The C-terminal region of hsp70 is the major target for the humoral immune response and thus may contain a species-specific B cell epitope(s) [31]. In contrast to the highly conserved N-terminal portion, diverse amino acid sequences have been observed in C-terminal fragments of hsp70 [32]. The 43-kD antigen, N-terminal fragment of hsp70, did not react with sera from any patient with cryptococcosis (Fig. 1b). These observations suggest that antibodies to hsp70 in patients with pulmonary cryptococcosis are mostly directed to the C-terminal portion of hsp70 in which a C. neoformans-specific amino acid sequence may be located. In fact, C. neoformans hsp70 appears to have a unique amino acid sequence, as some commercially available antibodies to all mammalian hsp70 do not cross-react with hsp70 from C. neoformans. For example, anti-hsp70 MoAb (SPA 820; human HSC70 and HSP70; Stress Gen Biotechnologies Corp., Victoria, BC, Canada) and anti-hsp70 MoAb (MA3-007; Affinity Bioreagents, Neshanic Station, NJ) cross-reacted with a broad range of species from yeast to human but not with C. neoformans (data not shown). Because of the cross-reactivity to conserved portion, whole sequence of hsp70 from C. neoformans should not be adopted as a diagnostic test, however. As stated above, these data suggest that the specific epitope of hsp70 from C. neoformans is prevalent and is involved with the immune reaction in cryptococcosis.
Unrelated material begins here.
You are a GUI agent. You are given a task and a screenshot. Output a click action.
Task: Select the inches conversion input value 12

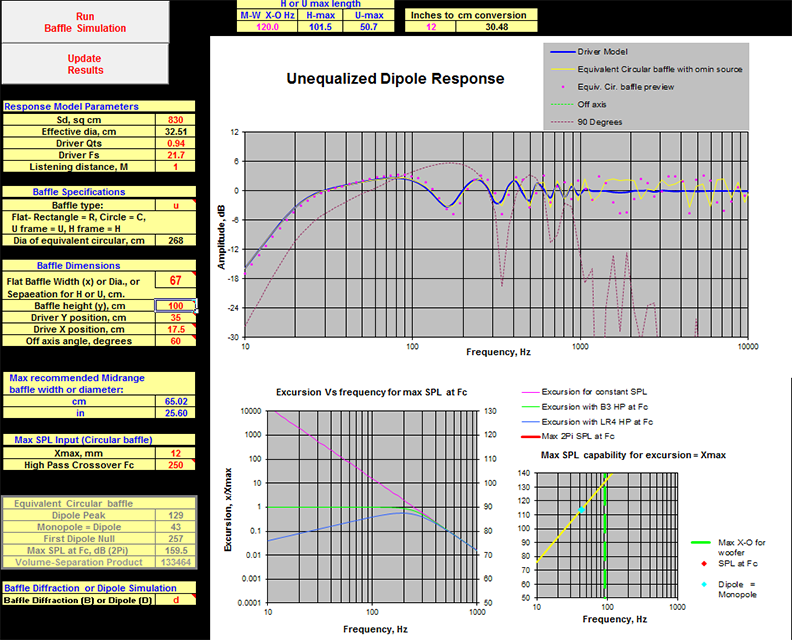pyautogui.click(x=431, y=27)
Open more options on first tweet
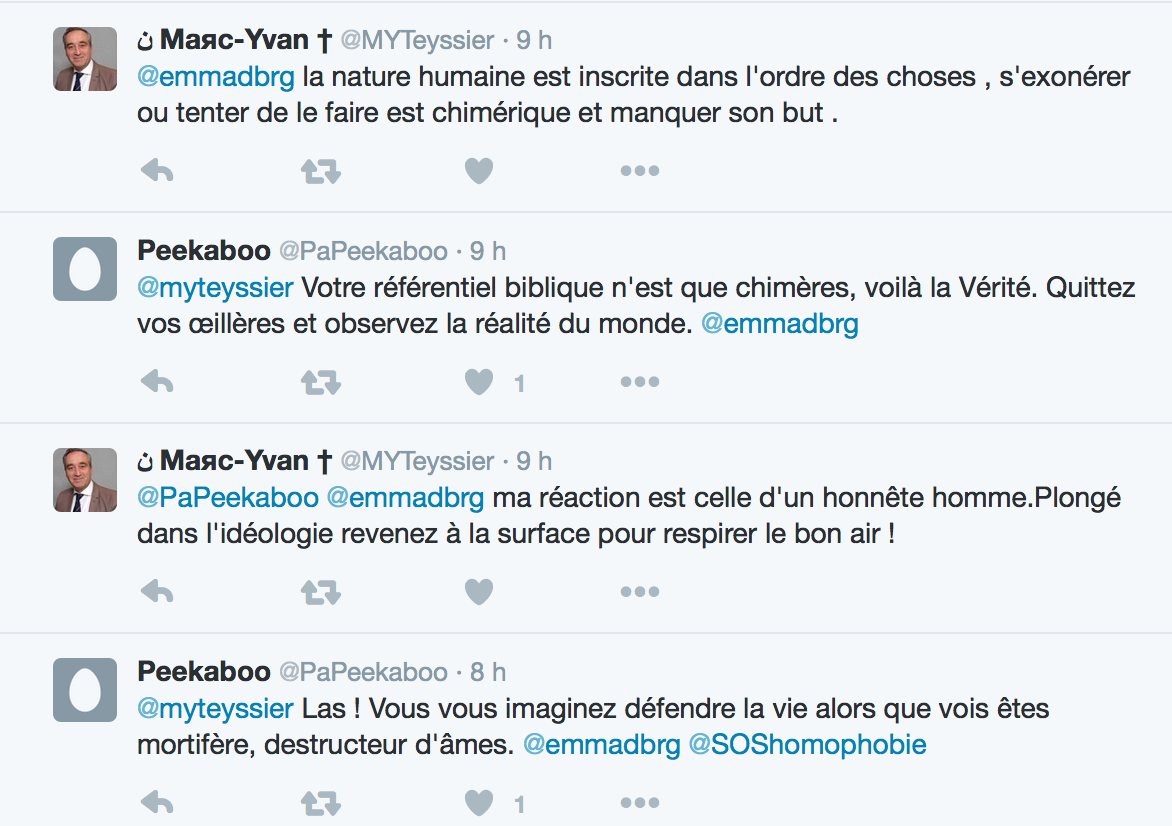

At present, the DNA structure of hsp70 from C. neoformans is under investigation in our laboratory, The sequencing of hsp70 from C. neoformans will reveal the epitope recognized by each antibody and following experiments will show the transition of antibodies in cryptococcosis patients quantitatively. Elsaghier et al. reported anti-mycobacterial hsp70 antibodies were reacted in 55% of 20 patients with lung mycobacterioses [33]. In our data, sera from 36.3% of 11 patients with pulmonary tuberculosis reacted to hsp70 from C. neoformans. Although the frequencies of both are approximate, the epitopes recognized by sera should be different between patients of Elsaghier et al. and ours.
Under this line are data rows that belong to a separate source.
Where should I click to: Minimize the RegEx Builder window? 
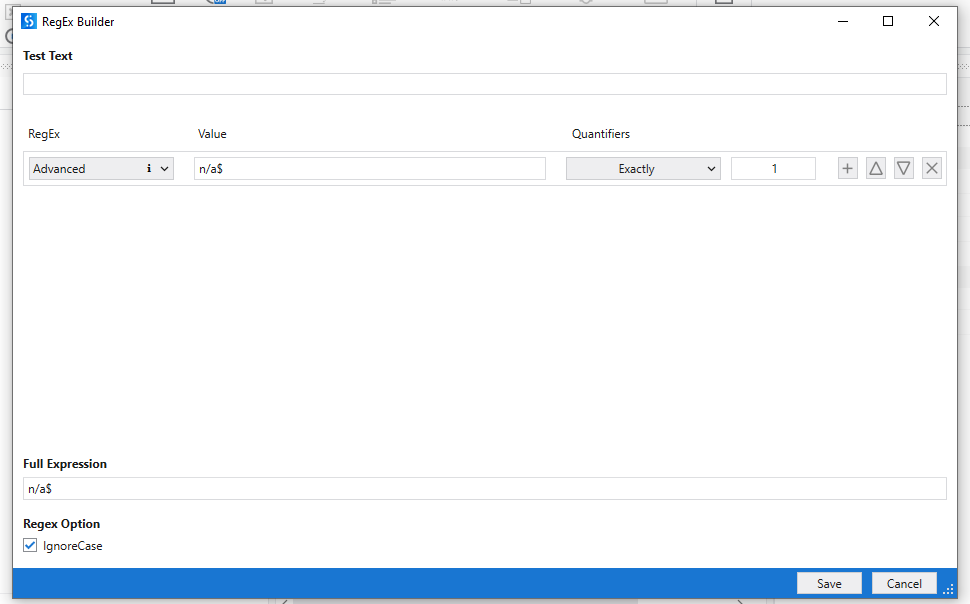pos(842,20)
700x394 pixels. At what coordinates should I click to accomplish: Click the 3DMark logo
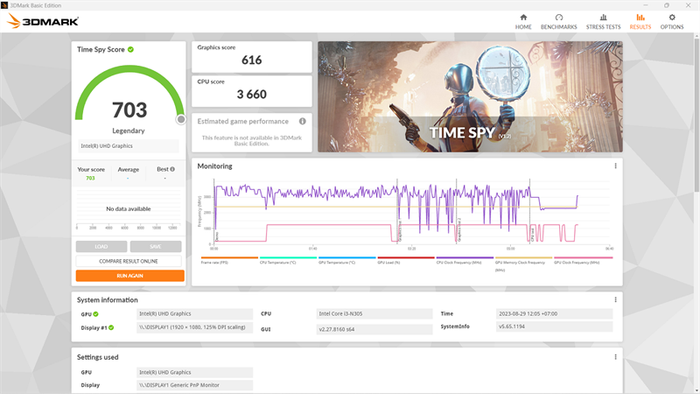(43, 21)
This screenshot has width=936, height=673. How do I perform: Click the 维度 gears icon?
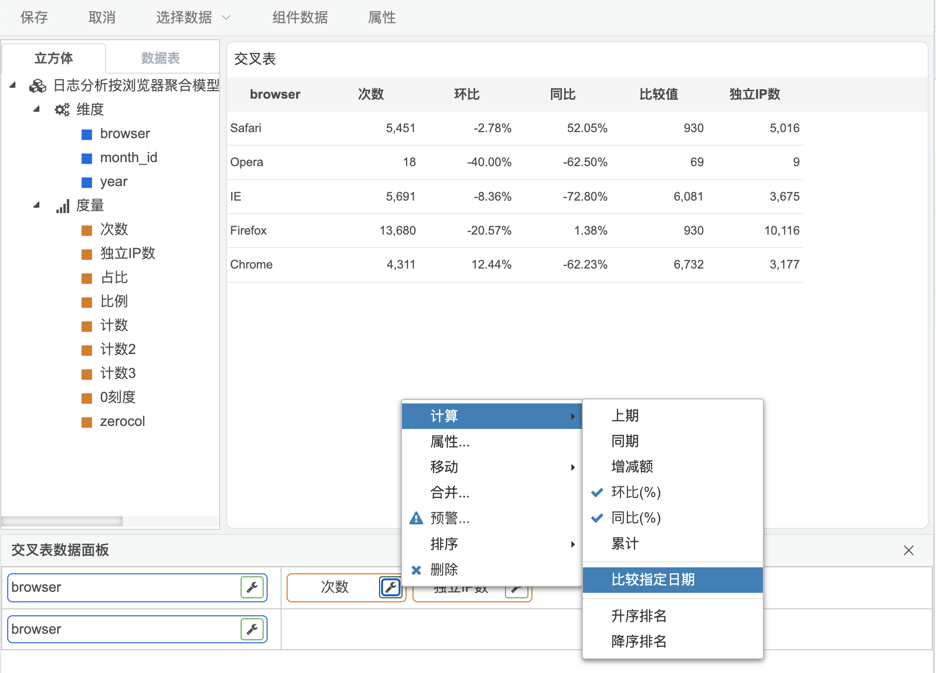[62, 110]
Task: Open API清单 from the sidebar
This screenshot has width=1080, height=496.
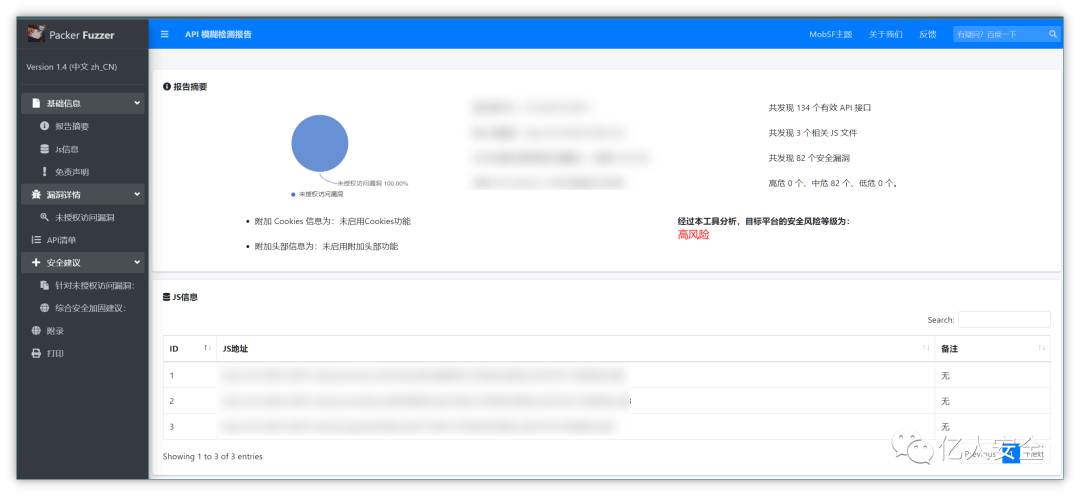Action: pyautogui.click(x=61, y=240)
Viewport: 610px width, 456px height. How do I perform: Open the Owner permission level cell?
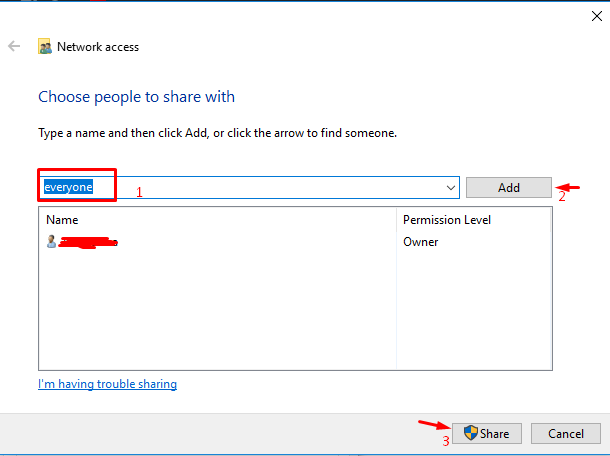point(421,242)
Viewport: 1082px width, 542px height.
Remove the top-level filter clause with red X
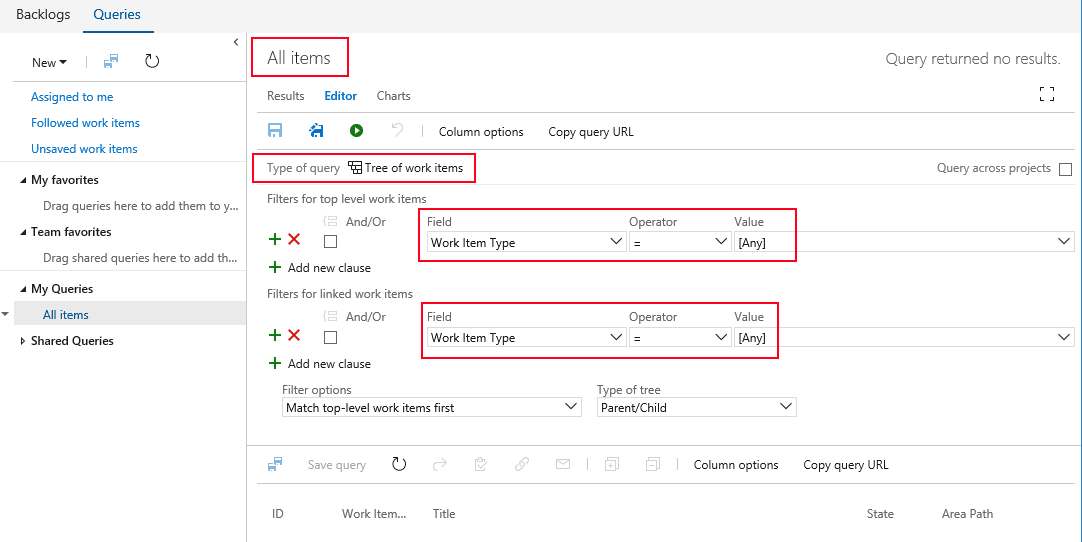[294, 239]
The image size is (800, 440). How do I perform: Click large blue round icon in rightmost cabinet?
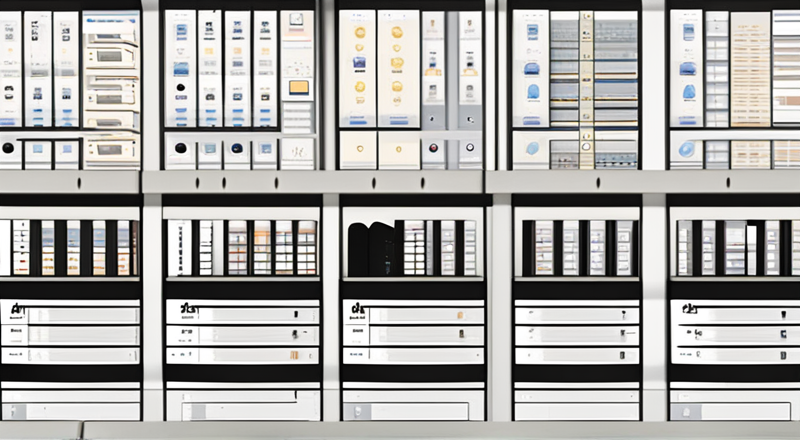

Collectively, our results indicate that the 70-kD hsp family of C. neoformans appears to be a major target molecule of the humoral response, both in murine and human pulmonary cryptococcosis. Although C. neoformans hsp70 proteins have been recognized as immunodominant antigens in cryptococcosis, the epitope of hsp70 has not yet been determined. Recent studies have demonstrated that immune responses against microbial hsp mediate protection against infection [3,11,3436]. Based on these studies, the possibility of using the 77-kD antigen, with its unique epitope structure, in designing a specific vaccine against C. neoformans infection should be examined.
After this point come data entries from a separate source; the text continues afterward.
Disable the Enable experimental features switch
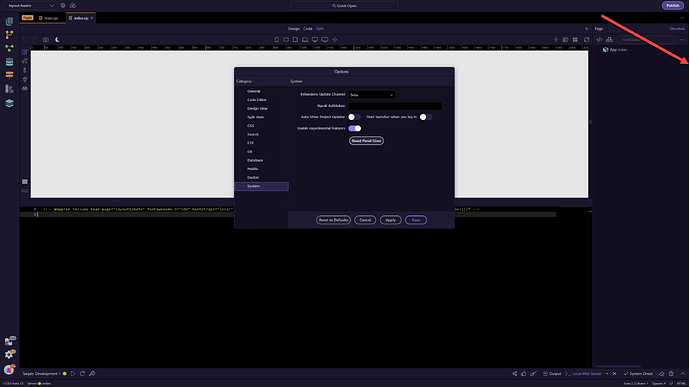This screenshot has height=387, width=690. pyautogui.click(x=355, y=129)
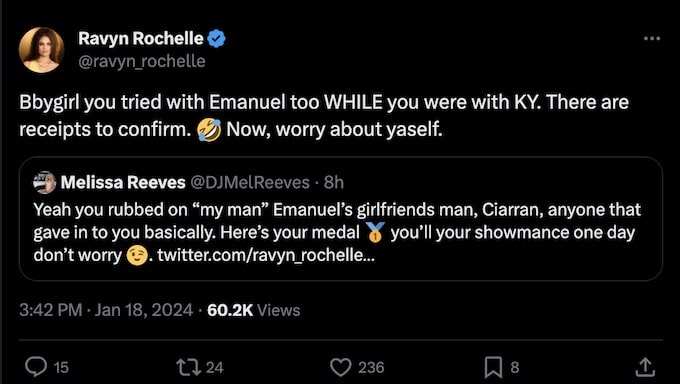Click the 236 likes count

(x=371, y=368)
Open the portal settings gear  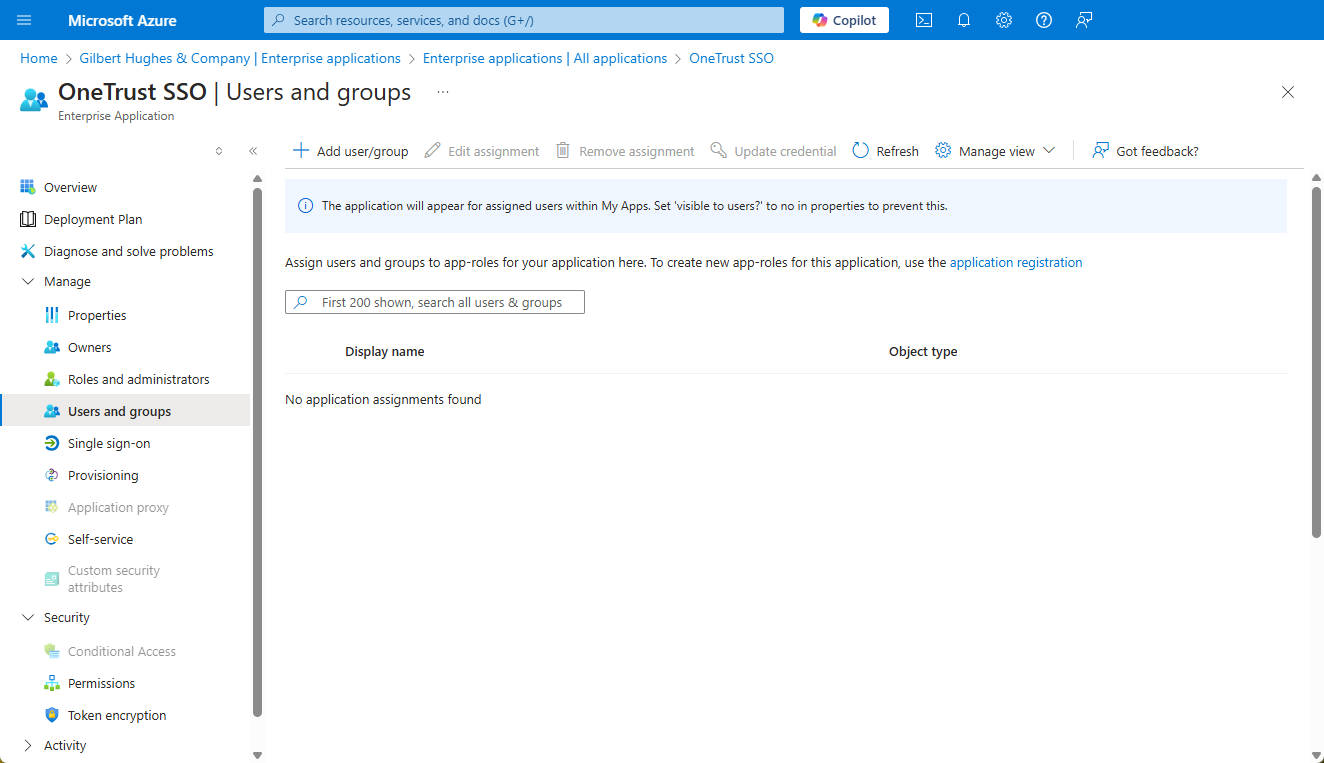click(x=1004, y=20)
Finally, our recent studies show that hsp70 from C. neoformans elicited a Th1 immune response to spleen cells in murine pulmonary cryptococcosis (data not shown). These data suggest that hsp70 from C. neoformans should be a target molecule of humoral as well as cellular immune response. Antibody to hsp70 from C. neoformans might be IgG subclass related to Th1 immune response (e.g. IgG3 or IgG2a in mice). Further detailed studies are now required to establish fully the immunological events involved in these protection mechanisms.